_TASK OBJECTIVE_: Exact copy, no pictures: return only the lines below from the line with "Viewport: 1024px width, 766px" up to and including the line with "The width and height of the screenshot is (1600, 857).".

_PROVIDED INFORMATION_:
▼▼▼

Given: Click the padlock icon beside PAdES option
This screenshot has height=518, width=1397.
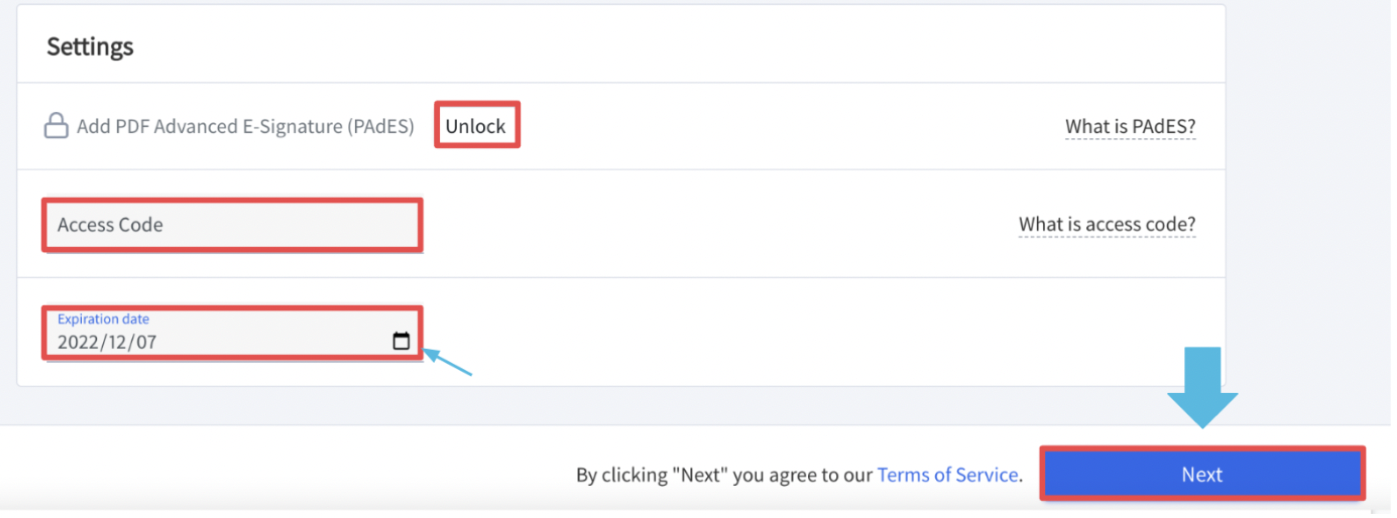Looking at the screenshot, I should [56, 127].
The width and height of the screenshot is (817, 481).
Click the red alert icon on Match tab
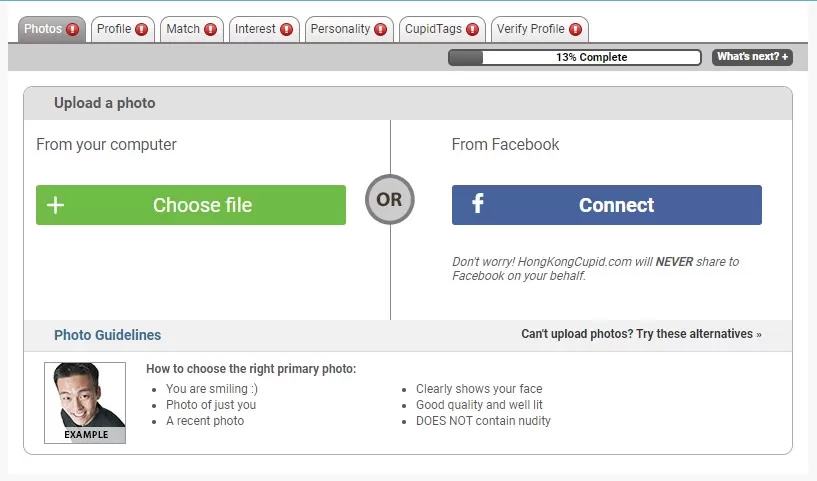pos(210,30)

▲▲▲
▼▼▼

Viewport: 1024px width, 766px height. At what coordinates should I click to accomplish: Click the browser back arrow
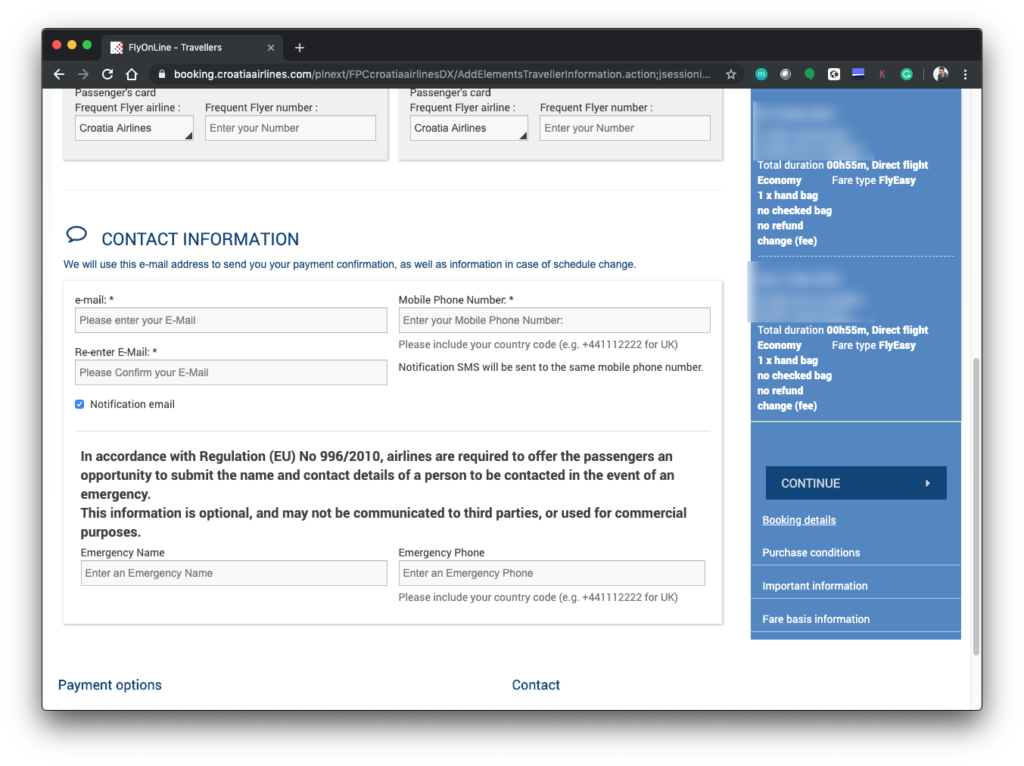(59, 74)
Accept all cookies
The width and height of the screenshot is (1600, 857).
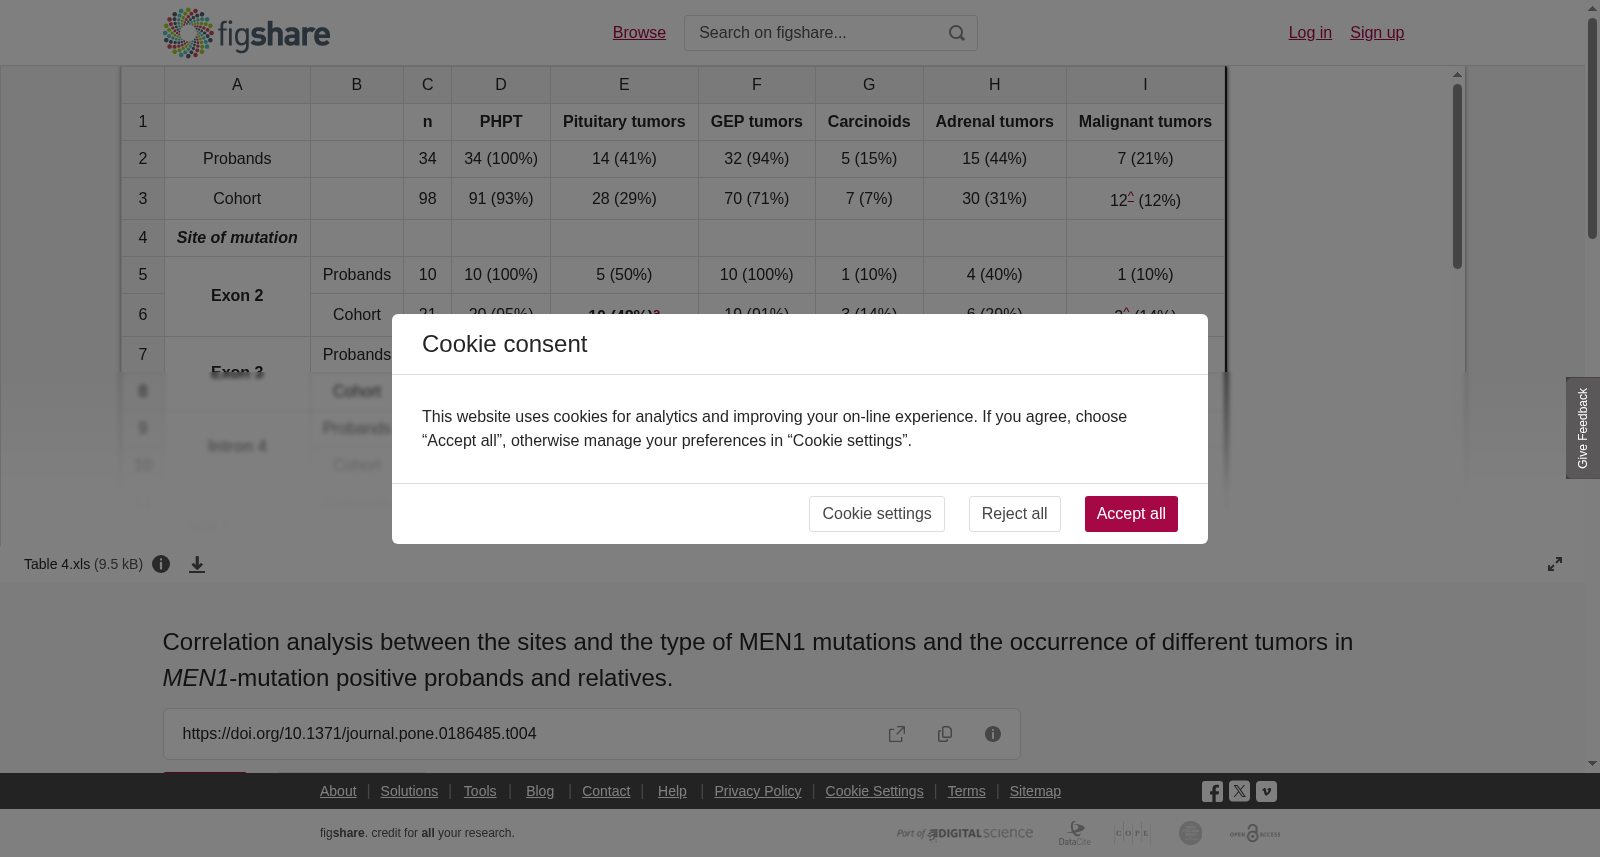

▲▲▲
▼▼▼

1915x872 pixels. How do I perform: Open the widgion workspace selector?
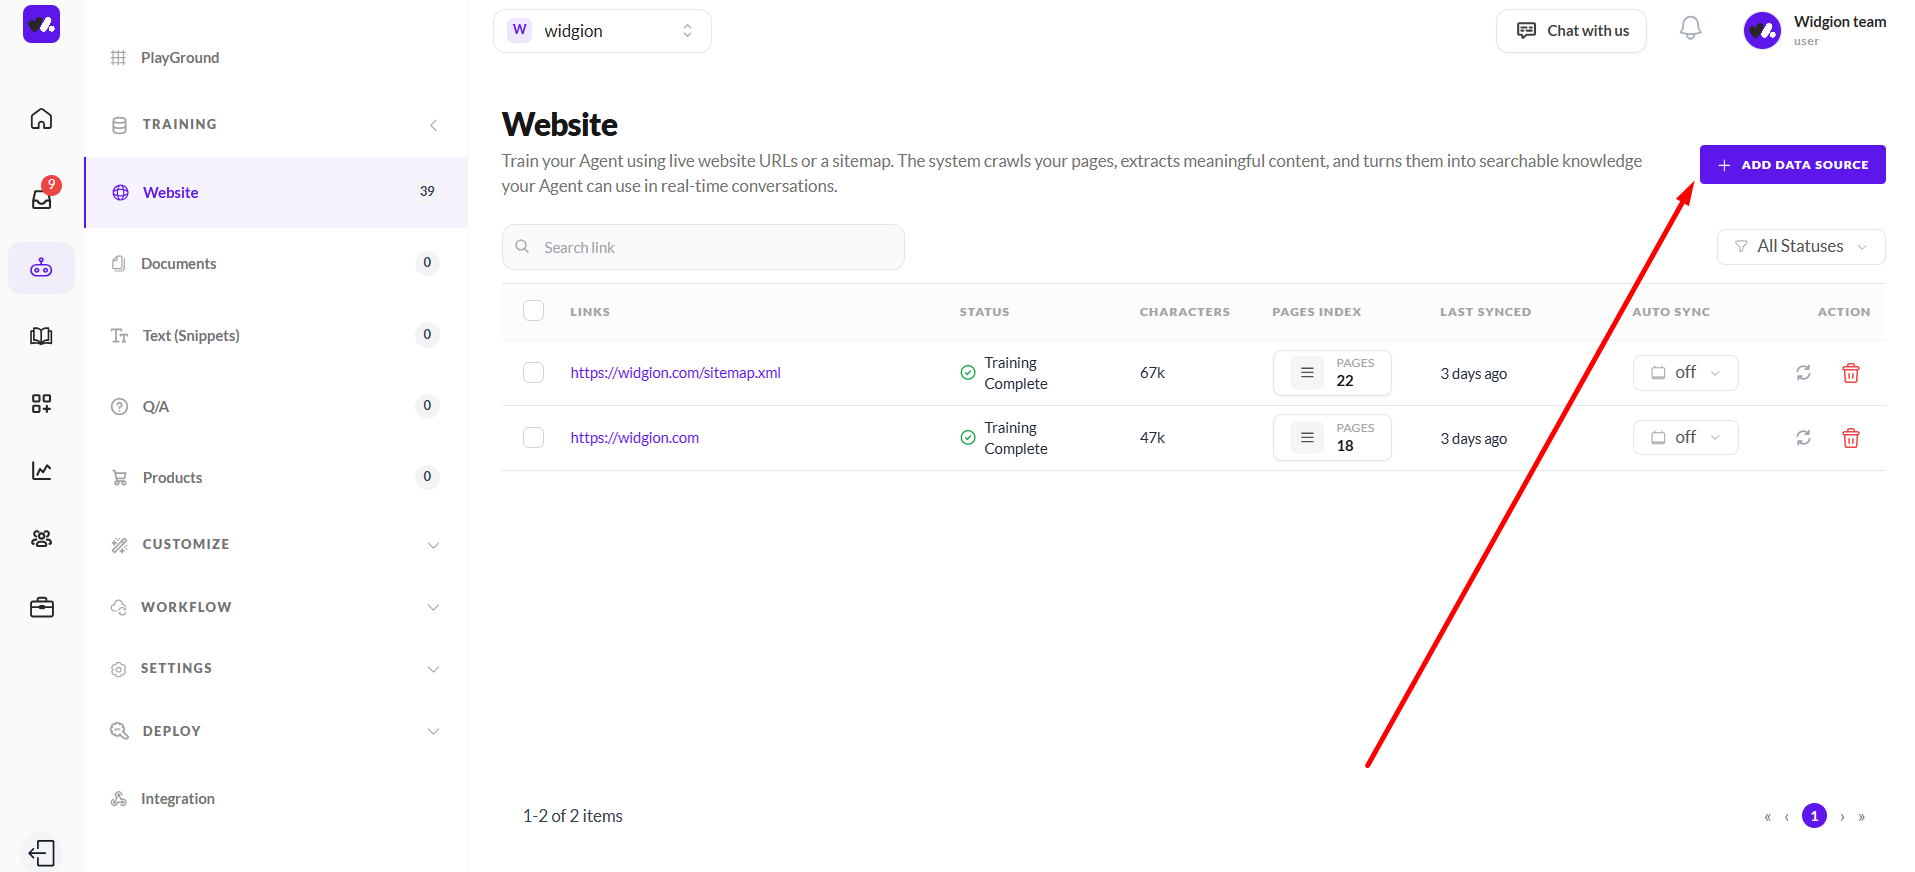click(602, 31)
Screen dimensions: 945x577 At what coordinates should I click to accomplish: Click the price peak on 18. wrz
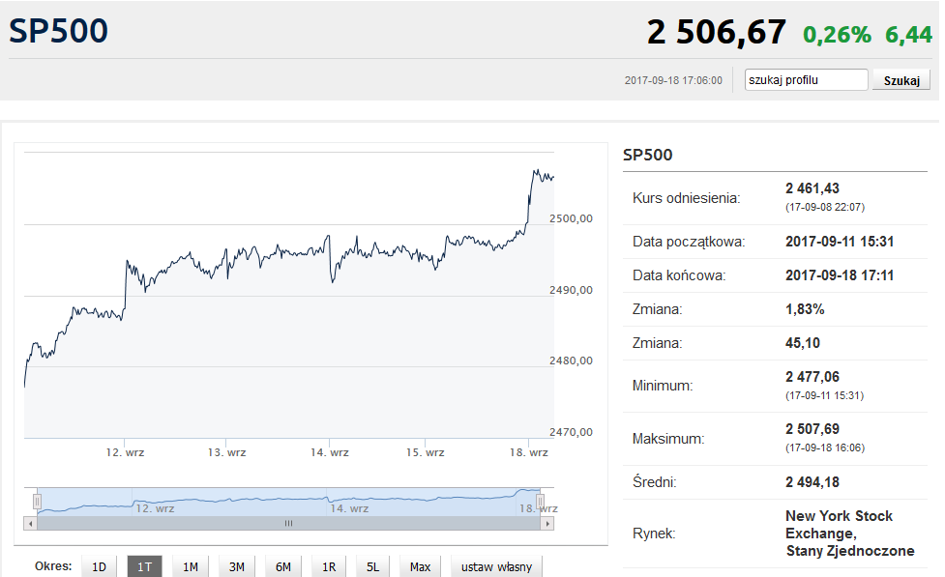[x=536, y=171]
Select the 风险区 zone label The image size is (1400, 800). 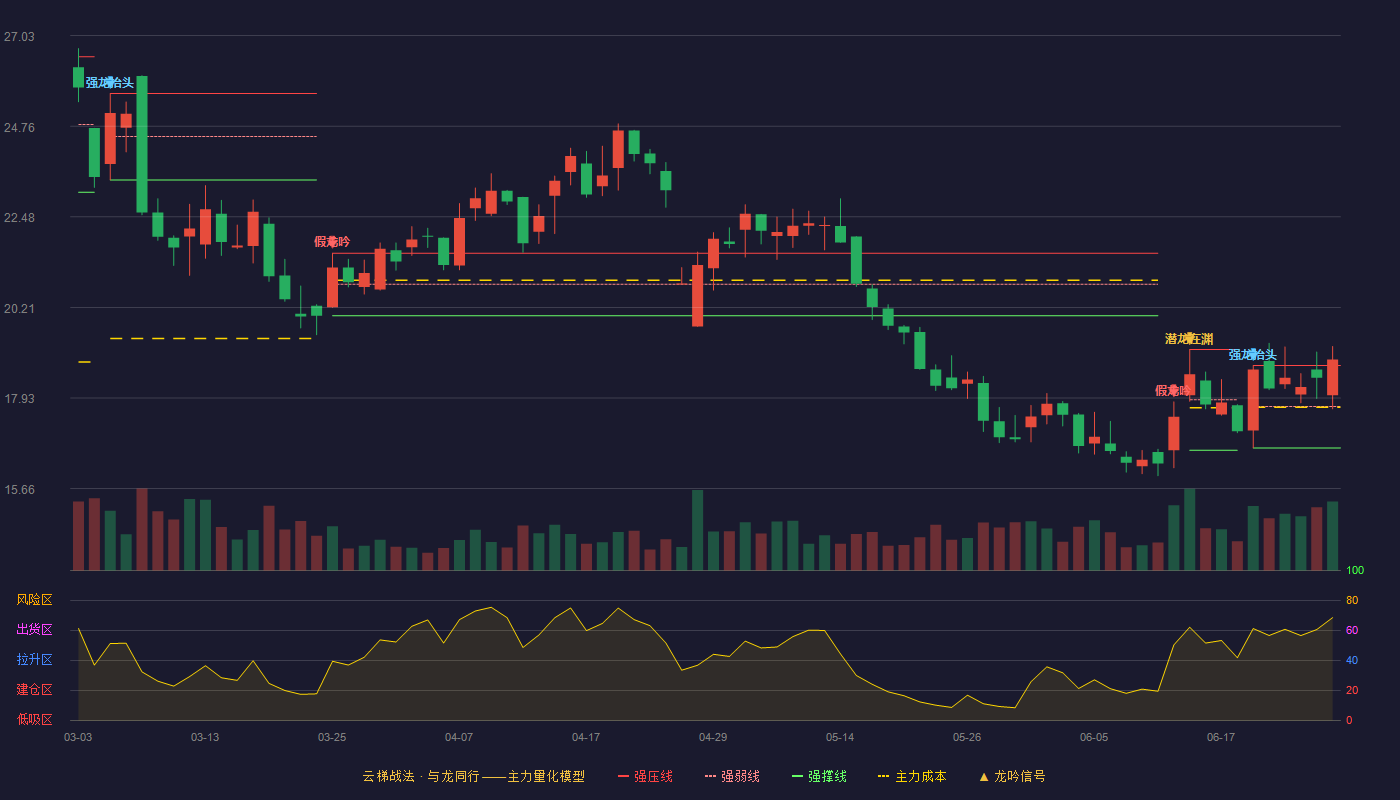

▲▲▲

_RESULT FOR THIS EXERCISE_:
Viewport: 1024px width, 766px height. At what coordinates should I click to accomplish: Click the browser back arrow
(59, 74)
Accept all cookies
The width and height of the screenshot is (1600, 857).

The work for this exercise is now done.